YOUR INSTRUCTIONS
Quote, without any change, the line that contains "Where should I click to: Open Abacavir" and all lines that follow it to the end of the data below.

EXTRACTED DATA
-- Opening Marker --

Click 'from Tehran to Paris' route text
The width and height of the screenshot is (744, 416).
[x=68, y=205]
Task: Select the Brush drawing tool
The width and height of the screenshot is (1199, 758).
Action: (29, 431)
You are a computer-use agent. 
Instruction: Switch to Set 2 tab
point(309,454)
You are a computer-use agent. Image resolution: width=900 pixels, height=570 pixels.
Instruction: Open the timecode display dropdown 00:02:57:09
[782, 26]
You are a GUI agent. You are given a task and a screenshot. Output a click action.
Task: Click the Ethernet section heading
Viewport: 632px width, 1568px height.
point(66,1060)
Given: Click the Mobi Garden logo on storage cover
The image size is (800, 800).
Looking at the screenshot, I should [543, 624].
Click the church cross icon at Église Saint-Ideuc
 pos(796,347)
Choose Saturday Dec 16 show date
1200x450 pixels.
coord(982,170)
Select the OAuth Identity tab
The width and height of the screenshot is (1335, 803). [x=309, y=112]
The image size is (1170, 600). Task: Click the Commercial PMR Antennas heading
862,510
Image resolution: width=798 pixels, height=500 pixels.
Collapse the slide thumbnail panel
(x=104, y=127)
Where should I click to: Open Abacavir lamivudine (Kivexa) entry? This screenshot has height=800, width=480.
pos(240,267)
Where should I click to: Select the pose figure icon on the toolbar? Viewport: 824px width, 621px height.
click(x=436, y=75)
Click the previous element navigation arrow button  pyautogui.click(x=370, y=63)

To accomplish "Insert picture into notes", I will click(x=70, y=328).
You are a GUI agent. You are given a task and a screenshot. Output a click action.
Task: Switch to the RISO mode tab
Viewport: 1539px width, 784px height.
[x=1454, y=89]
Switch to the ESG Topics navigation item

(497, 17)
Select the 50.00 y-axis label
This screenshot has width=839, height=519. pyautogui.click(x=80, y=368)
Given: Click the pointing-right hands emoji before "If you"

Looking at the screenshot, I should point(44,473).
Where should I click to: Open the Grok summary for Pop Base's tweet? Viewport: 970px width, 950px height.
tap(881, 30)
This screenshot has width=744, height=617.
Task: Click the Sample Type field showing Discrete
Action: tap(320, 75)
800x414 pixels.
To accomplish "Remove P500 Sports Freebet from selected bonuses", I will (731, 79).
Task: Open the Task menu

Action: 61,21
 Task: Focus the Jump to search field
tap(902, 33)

-- Closing Marker --

ANSWER SPACE
Where should I click to: Open Abacavir lamivudine (Kivexa) entry? This screenshot has height=800, width=480.
pos(240,267)
Where should I click to: Select the pose figure icon on the toolbar? Viewport: 824px width, 621px height.
click(x=436, y=75)
Click the previous element navigation arrow button  pyautogui.click(x=370, y=63)

To accomplish "Insert picture into notes", I will click(x=70, y=328).
You are a GUI agent. You are given a task and a screenshot. Output a click action.
Task: Switch to the RISO mode tab
Viewport: 1539px width, 784px height.
[x=1454, y=89]
Switch to the ESG Topics navigation item

(497, 17)
Select the 50.00 y-axis label
This screenshot has width=839, height=519. pyautogui.click(x=80, y=368)
Given: Click the pointing-right hands emoji before "If you"

Looking at the screenshot, I should point(44,473).
Where should I click to: Open the Grok summary for Pop Base's tweet? Viewport: 970px width, 950px height.
tap(881, 30)
This screenshot has width=744, height=617.
Task: Click the Sample Type field showing Discrete
Action: tap(320, 75)
800x414 pixels.
To accomplish "Remove P500 Sports Freebet from selected bonuses", I will (731, 79).
Task: Open the Task menu

Action: 61,21
 Task: Focus the Jump to search field
tap(902, 33)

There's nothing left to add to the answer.